_What is needed_
Update the records from the line containing "You are a computer-use agent. The" down to the line containing "coord(189,89)" by replacing "Given" with "Task", and give back only those lines with nothing else changed.
[BEGIN Data for this exercise]
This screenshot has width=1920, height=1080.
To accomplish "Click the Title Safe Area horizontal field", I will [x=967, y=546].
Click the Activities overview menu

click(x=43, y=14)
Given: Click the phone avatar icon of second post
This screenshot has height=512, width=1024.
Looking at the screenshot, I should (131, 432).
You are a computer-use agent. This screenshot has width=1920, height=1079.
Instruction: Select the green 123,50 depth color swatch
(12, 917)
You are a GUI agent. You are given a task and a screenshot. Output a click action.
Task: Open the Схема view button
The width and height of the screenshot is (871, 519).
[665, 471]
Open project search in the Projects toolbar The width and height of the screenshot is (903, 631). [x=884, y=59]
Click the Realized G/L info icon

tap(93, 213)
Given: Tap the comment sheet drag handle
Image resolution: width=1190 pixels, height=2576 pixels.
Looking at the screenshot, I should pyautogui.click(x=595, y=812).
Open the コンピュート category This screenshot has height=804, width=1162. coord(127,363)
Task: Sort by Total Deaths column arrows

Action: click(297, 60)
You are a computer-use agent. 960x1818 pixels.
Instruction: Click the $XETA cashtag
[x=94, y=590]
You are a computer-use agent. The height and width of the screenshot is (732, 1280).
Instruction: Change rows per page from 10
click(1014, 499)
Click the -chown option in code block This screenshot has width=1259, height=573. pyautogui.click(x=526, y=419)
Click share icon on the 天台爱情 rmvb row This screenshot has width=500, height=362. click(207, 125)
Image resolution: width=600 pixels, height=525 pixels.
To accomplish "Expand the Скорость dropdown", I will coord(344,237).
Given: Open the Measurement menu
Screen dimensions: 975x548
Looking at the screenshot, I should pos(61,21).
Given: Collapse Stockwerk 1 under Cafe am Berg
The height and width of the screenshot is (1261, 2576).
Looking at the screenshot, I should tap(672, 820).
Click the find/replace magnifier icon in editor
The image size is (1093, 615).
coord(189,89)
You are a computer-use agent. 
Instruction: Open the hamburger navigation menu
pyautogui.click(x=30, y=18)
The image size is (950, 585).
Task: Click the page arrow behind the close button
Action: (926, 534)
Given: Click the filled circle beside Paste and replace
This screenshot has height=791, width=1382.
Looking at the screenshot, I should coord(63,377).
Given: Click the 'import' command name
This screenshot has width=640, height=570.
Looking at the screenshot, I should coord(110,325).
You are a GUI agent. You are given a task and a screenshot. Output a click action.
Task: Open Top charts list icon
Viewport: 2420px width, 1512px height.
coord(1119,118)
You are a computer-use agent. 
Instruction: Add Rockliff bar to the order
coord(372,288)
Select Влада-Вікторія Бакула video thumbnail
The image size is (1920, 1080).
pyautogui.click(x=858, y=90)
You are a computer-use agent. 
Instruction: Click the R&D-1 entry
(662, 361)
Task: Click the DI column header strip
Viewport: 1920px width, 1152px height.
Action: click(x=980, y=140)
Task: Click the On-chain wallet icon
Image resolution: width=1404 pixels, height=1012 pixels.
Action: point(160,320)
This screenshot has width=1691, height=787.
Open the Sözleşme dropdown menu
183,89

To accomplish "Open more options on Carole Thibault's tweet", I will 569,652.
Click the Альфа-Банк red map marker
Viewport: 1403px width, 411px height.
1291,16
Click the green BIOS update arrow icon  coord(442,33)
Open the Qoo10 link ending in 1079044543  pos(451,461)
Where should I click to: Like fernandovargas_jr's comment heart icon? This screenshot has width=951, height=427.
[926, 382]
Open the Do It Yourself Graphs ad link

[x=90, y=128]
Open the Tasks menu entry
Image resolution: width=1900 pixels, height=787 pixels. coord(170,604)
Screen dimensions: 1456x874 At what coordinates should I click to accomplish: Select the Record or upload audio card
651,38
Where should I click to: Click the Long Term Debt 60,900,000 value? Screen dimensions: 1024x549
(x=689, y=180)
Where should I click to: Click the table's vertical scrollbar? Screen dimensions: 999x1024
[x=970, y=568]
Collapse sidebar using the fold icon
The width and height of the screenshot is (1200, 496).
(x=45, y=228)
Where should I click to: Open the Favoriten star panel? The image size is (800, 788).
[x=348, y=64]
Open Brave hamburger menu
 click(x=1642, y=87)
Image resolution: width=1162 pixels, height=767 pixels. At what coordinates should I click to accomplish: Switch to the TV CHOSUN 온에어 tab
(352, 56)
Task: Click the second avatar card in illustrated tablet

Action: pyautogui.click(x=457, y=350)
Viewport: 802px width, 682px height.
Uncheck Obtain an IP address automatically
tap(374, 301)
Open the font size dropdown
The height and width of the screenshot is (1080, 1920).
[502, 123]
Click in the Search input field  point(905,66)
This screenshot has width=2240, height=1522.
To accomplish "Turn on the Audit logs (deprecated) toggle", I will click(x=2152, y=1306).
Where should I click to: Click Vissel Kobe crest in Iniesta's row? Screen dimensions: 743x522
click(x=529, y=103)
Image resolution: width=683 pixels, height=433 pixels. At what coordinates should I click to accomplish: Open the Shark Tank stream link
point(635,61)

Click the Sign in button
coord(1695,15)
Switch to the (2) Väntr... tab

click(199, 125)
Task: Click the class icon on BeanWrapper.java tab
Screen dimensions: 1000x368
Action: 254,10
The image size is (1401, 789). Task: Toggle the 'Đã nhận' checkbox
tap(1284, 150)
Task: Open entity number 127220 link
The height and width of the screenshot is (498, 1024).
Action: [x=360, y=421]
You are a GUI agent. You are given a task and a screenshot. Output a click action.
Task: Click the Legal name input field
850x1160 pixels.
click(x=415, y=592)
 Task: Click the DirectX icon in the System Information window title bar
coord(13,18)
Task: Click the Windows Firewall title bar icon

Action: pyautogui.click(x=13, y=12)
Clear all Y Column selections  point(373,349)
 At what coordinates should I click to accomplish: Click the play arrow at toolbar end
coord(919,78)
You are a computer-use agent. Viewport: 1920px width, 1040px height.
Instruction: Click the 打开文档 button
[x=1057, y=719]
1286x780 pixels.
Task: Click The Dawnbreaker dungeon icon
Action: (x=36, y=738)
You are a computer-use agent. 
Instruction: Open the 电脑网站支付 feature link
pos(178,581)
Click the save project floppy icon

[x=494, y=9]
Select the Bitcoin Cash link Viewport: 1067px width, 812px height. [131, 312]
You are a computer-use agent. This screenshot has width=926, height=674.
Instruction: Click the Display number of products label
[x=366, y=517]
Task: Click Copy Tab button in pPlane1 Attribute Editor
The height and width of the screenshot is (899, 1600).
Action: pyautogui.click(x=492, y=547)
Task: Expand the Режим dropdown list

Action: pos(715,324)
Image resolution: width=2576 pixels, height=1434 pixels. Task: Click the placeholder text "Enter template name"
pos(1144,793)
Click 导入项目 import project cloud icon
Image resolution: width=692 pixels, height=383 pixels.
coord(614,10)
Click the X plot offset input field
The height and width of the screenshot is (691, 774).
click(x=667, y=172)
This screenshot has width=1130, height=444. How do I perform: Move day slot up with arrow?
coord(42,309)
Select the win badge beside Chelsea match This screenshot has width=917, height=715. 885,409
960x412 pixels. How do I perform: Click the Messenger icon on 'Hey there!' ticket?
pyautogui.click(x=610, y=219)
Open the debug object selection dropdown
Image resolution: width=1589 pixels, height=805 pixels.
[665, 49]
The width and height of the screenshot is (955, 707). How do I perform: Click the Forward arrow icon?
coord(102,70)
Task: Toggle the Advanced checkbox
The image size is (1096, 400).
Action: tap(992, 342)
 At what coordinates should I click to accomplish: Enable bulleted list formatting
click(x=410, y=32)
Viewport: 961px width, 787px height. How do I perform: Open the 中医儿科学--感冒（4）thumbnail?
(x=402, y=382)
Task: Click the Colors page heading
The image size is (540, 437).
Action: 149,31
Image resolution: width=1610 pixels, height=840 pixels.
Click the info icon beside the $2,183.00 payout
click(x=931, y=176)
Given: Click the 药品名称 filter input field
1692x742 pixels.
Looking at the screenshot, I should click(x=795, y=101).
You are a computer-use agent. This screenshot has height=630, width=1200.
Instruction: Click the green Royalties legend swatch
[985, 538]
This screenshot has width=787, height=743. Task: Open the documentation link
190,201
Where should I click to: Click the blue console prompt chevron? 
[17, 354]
[END Data for this exercise]
_Expected output_
You are a computer-use agent. The height and width of the screenshot is (732, 1280).
Instruction: Change rows per page from 10
click(1014, 499)
Click the -chown option in code block This screenshot has width=1259, height=573. pyautogui.click(x=526, y=419)
Click share icon on the 天台爱情 rmvb row This screenshot has width=500, height=362. click(207, 125)
Image resolution: width=600 pixels, height=525 pixels.
To accomplish "Expand the Скорость dropdown", I will coord(344,237).
Task: Open the Measurement menu
Screen dimensions: 975x548
Looking at the screenshot, I should pos(61,21).
Task: Collapse Stockwerk 1 under Cafe am Berg
The height and width of the screenshot is (1261, 2576).
Looking at the screenshot, I should tap(672, 820).
Click the find/replace magnifier icon in editor
The image size is (1093, 615).
coord(189,89)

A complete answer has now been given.